Good grief, no. I have dozens of passwords. The 10 or so that I use regularly are committed to memory, the rest may require me to consult a legal pad or KeepassX, the latter being protected by an extremely long and complex password unique to it. I do of course reuse some of the passwords, given that there are only a couple dozen of them and probably 100 or more accounts which use one of them.
I don't want to store my passwords anywhere, so I write a password maker for myself, Every time I need a new password or forgot an old password, run the tool input master key and some other hints then I get what I want.
I have 165 personal passwords, and around 50 related to corporate stuff. Stored in KeePass in a TrueCrypt container on Dropbox, that way I'm able to access all of them across my linux/win/osx machines.
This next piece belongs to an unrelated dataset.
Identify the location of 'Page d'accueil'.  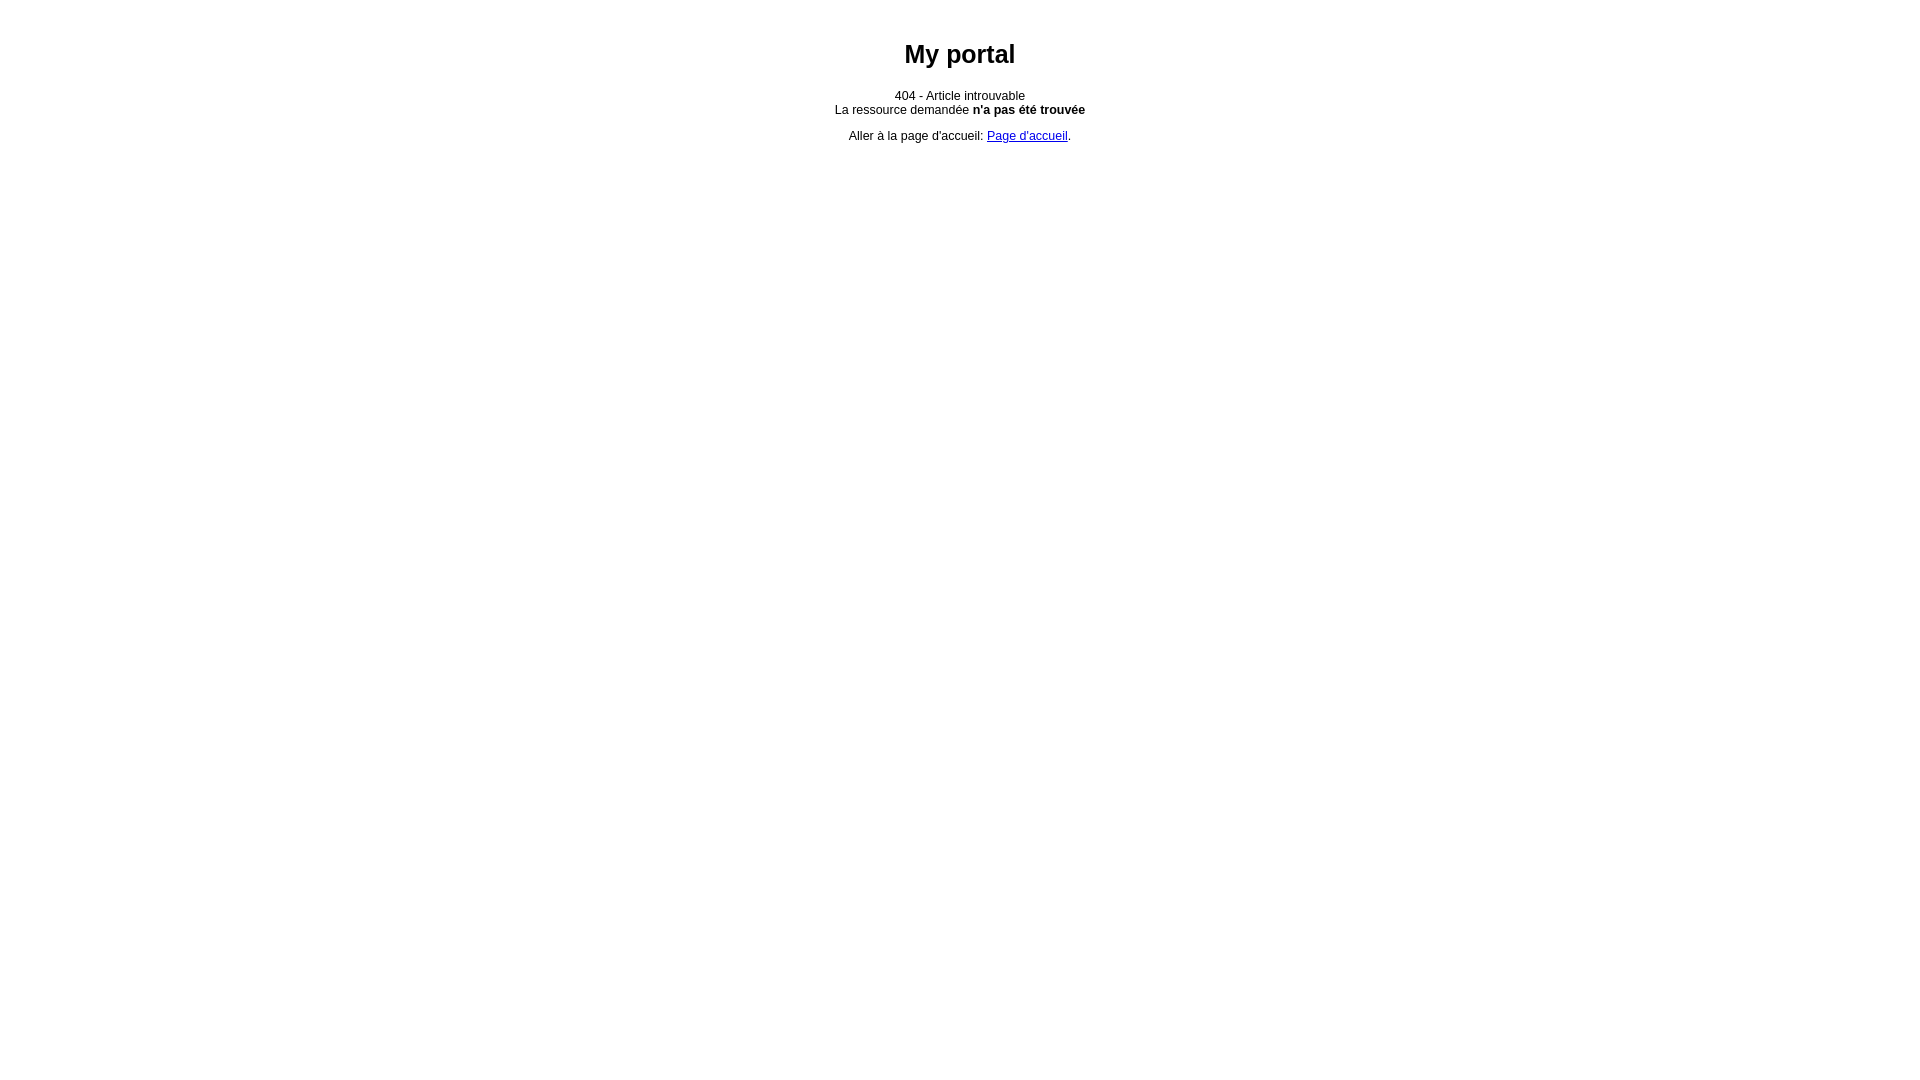
(1027, 135).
I used to keep a list of individual passwords in a GPG-encrypted container. Then I would copy-pasta them around, as needed. I realized this is just a huge security hole, particularly since I use ClipX (multi-clipboard tool, shows a clipboard history on Ctrl+Shift+V). Also, GPG would mysteriously eat the file on one machine every now and then.
Now I mostly use pwdhash.com and three or so tiers of passwords. Works well. I still have the GPG file, but I use it mostly for keeping track of my gibberish answers to dumb security questions ("who was your senior prom date/where did you meet your wife").
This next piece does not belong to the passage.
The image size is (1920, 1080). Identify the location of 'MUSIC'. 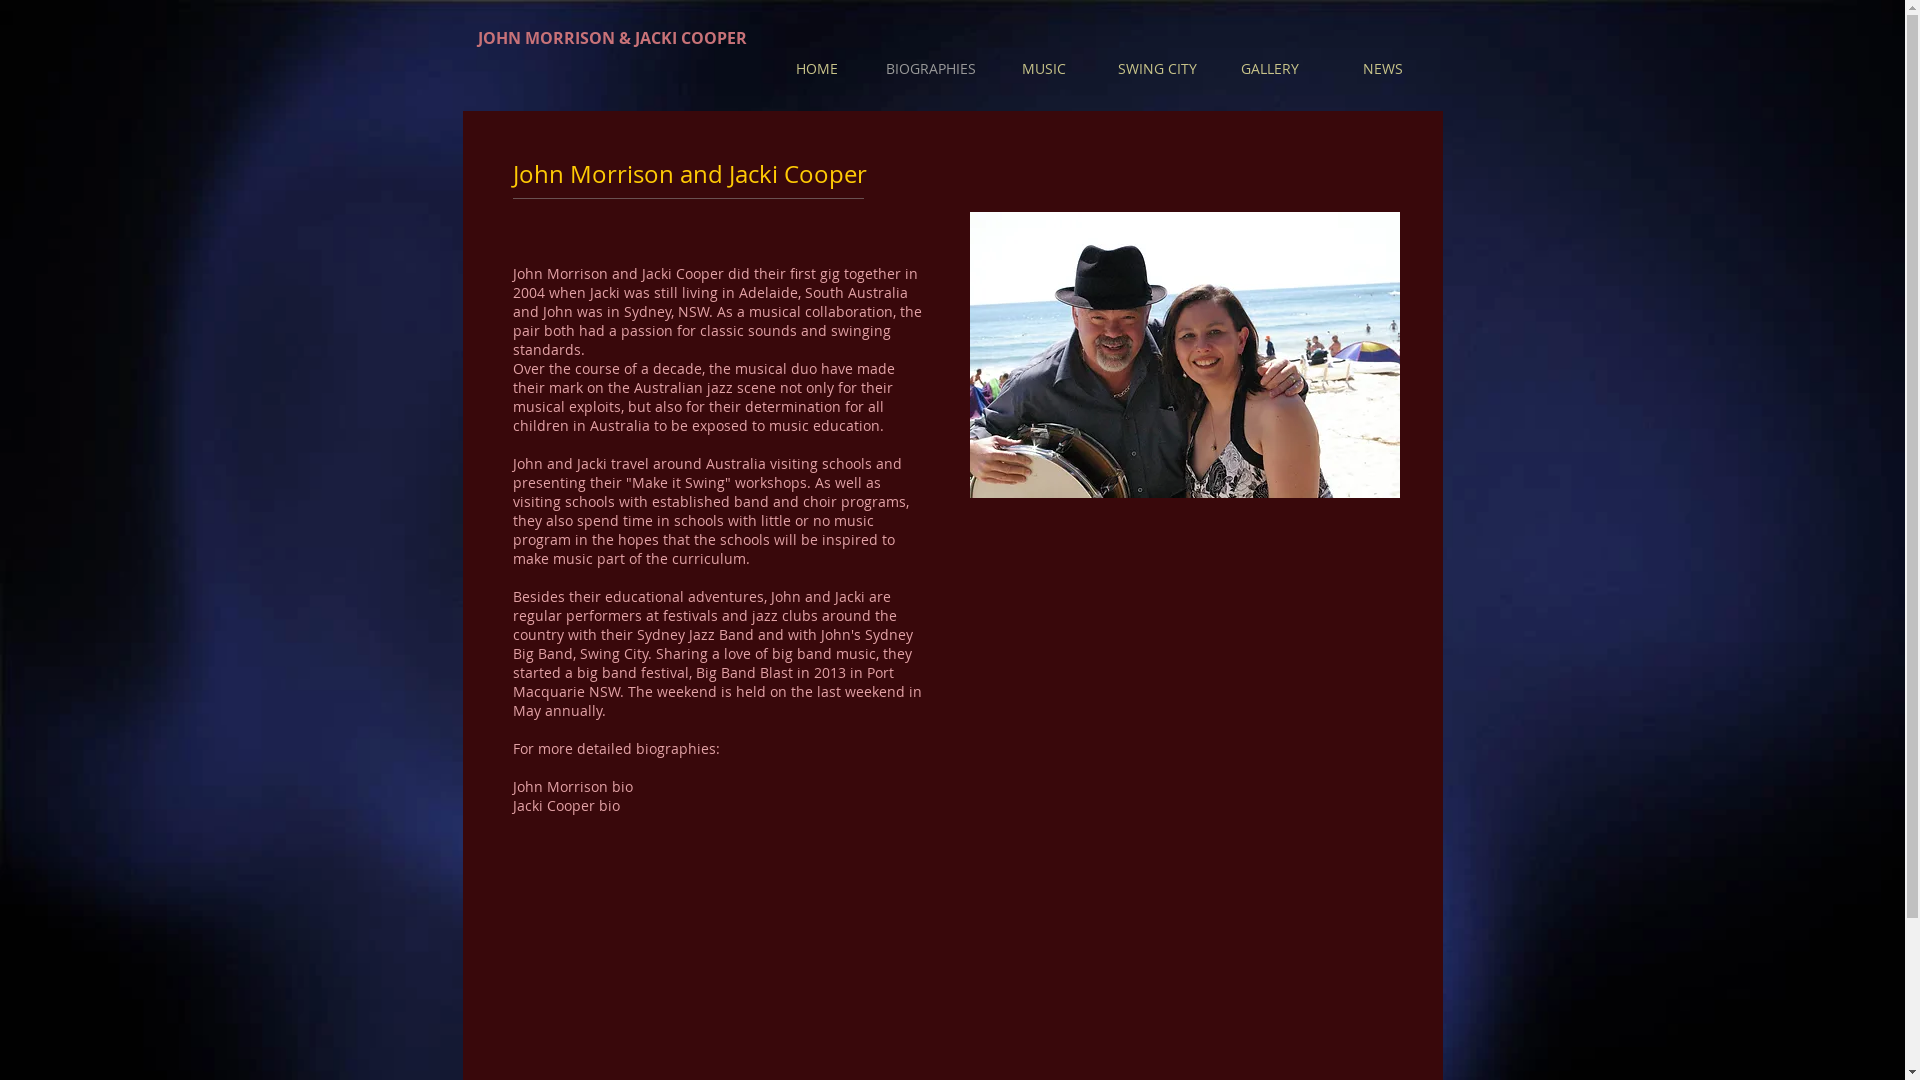
(1043, 67).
The exact hash algorithm is my secret, but the input to the hash is the url of the website that I log into. So, we have
so at each password login I compute f(url, poem), to get my unique password.This is secure against prefix attacks and other guessing attacks, although not cryptographically so (unfortunately, I am unable to memorize a 128 bit pseudorandom string and the algorithm to SHA2, so this will have to do.)
But I'm still paranoid, so my google account uses a completely different password that has nothing to do with any of the above, because access to my google account is protected by 2-step verification and my android phone, and it is a very weak link. If you compromise my GMail account, you can pretty much use "I forgot my password" on every other account of mine. (While 1 of my banks requires email AND phone, since my google account relies on 2-step there is an unfortunate correlation in the failures there. So GMail really is account-vulnerability-complete for me.)